— Input records —
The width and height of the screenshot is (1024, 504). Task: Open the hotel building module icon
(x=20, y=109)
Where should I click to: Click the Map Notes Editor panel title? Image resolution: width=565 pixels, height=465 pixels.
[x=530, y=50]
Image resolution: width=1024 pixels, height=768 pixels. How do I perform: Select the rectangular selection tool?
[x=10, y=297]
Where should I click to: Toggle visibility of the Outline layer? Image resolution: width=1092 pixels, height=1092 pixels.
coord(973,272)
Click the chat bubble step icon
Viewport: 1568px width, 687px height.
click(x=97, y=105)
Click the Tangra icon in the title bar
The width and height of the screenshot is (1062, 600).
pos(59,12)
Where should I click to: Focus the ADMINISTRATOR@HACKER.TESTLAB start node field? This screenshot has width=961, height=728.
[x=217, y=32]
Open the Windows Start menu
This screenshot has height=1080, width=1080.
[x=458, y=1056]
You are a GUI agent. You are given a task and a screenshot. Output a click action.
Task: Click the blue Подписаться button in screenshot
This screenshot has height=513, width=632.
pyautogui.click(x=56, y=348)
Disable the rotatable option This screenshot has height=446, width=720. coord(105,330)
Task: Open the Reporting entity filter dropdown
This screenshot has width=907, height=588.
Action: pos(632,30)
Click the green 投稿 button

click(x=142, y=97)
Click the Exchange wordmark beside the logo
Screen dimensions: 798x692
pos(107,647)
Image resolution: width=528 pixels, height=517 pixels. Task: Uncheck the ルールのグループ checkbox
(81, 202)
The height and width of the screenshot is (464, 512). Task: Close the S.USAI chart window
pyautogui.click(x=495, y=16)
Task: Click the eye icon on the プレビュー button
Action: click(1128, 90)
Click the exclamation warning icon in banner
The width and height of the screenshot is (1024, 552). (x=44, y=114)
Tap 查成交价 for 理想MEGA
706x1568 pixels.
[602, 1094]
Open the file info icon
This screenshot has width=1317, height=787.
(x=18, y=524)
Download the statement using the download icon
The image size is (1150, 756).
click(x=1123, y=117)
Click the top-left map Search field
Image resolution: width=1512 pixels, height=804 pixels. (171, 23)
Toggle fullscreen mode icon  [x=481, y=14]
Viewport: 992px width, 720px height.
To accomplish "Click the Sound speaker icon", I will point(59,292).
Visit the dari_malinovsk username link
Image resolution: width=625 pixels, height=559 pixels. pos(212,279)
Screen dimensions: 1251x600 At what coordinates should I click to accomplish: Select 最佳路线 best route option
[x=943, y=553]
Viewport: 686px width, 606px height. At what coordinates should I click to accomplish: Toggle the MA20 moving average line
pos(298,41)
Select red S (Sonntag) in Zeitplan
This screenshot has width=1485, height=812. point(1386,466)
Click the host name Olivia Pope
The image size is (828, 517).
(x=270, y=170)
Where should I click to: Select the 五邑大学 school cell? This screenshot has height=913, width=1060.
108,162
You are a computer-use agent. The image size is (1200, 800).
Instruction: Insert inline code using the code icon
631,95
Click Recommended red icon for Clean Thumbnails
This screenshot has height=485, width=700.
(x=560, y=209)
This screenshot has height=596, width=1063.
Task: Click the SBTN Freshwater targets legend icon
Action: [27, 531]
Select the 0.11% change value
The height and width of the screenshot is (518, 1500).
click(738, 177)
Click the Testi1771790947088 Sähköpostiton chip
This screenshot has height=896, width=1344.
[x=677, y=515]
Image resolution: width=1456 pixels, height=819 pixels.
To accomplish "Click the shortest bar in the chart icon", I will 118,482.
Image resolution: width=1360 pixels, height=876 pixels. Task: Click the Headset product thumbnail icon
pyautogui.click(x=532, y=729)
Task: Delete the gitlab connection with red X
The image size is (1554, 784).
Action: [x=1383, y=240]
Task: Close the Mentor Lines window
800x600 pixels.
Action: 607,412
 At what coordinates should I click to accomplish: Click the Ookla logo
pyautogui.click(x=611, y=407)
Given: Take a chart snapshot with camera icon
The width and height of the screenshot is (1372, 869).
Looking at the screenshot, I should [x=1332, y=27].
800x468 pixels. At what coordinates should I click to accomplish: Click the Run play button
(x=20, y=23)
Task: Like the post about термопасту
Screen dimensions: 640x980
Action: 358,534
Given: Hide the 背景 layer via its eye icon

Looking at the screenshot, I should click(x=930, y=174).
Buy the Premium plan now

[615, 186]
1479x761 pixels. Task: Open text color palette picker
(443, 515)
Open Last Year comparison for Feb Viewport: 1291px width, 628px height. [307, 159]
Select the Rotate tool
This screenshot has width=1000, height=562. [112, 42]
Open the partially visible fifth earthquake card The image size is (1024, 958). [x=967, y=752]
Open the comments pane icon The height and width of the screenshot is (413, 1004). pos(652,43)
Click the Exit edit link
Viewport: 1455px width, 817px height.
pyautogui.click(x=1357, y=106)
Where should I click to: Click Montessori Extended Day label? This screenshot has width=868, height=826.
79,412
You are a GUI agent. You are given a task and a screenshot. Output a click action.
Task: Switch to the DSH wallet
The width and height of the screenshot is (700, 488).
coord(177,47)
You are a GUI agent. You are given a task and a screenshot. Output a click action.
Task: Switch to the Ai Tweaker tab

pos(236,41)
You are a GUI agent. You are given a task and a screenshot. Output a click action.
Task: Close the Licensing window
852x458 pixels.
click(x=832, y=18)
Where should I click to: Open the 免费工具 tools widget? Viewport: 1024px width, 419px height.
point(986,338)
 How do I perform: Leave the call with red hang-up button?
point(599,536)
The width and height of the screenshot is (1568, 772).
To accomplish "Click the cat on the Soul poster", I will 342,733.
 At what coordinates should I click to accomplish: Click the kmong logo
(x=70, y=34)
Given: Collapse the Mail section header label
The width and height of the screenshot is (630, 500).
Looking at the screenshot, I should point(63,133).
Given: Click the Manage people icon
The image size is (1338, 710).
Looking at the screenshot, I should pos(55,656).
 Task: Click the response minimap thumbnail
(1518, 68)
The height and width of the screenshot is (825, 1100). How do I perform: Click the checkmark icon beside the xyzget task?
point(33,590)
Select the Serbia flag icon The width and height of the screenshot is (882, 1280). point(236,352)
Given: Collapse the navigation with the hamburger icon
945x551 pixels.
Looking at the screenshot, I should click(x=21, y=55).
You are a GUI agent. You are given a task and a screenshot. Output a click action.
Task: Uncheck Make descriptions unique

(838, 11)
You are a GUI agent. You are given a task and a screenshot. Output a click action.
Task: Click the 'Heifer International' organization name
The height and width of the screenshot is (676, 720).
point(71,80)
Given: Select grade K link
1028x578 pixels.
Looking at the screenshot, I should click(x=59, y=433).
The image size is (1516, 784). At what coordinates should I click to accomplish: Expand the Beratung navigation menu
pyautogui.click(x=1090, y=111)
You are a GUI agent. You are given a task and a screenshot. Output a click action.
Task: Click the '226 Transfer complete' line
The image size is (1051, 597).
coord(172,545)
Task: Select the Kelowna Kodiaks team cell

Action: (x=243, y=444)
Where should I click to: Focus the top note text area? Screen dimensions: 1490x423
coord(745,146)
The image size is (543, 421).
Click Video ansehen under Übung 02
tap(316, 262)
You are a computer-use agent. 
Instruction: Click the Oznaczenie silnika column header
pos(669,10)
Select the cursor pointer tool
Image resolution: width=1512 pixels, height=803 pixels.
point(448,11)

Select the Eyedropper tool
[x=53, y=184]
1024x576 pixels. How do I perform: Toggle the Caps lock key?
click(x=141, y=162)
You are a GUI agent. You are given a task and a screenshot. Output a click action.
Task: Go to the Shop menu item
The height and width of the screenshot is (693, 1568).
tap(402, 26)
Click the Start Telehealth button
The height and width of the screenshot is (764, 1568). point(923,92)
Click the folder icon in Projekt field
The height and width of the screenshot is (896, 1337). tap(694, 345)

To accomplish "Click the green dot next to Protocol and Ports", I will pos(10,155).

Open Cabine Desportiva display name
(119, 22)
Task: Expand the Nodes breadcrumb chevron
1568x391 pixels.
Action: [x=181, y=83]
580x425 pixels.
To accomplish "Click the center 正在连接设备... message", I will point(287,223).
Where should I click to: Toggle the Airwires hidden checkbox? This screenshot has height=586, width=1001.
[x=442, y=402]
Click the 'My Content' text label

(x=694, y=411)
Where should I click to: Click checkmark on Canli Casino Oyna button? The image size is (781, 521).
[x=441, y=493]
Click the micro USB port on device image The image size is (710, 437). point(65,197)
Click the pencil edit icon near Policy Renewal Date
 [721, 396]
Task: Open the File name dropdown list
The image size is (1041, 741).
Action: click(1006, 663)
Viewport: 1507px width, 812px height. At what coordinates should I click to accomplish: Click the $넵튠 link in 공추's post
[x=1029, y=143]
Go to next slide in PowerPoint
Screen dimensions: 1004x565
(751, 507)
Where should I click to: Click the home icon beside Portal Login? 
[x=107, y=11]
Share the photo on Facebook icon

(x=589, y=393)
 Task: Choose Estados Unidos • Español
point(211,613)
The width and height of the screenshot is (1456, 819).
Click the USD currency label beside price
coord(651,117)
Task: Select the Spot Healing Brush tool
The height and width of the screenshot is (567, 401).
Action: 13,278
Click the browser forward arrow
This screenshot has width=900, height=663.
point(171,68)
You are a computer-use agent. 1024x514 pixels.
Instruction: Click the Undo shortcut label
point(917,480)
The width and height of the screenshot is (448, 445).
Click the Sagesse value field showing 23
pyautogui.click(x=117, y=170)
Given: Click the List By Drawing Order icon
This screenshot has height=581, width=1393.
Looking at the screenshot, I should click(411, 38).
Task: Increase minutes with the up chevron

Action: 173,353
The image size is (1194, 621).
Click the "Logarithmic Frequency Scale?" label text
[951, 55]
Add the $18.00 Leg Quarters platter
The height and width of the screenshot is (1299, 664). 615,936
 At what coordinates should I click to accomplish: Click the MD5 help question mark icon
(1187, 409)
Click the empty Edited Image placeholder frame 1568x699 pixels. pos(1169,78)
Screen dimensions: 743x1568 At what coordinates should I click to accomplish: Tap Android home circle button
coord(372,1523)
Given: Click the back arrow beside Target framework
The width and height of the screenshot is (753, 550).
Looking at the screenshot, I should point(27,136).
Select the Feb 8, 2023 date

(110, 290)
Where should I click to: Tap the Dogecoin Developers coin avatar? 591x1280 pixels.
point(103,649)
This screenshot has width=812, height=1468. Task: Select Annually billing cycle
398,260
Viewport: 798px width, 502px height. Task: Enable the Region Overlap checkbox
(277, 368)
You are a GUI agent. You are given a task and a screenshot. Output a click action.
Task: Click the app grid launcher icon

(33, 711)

— Assignment —
Set down again, word for word, the stretch of records from the line with "Where should I click to: Click checkmark" to the line with "Go to next slide in PowerPoint", both of those lines included.

— Response —
Where should I click to: Click checkmark on Canli Casino Oyna button? The image size is (781, 521).
[x=441, y=493]
Click the micro USB port on device image The image size is (710, 437). point(65,197)
Click the pencil edit icon near Policy Renewal Date
 [721, 396]
Task: Open the File name dropdown list
The image size is (1041, 741).
Action: click(1006, 663)
Viewport: 1507px width, 812px height. At what coordinates should I click to accomplish: Click the $넵튠 link in 공추's post
[x=1029, y=143]
Go to next slide in PowerPoint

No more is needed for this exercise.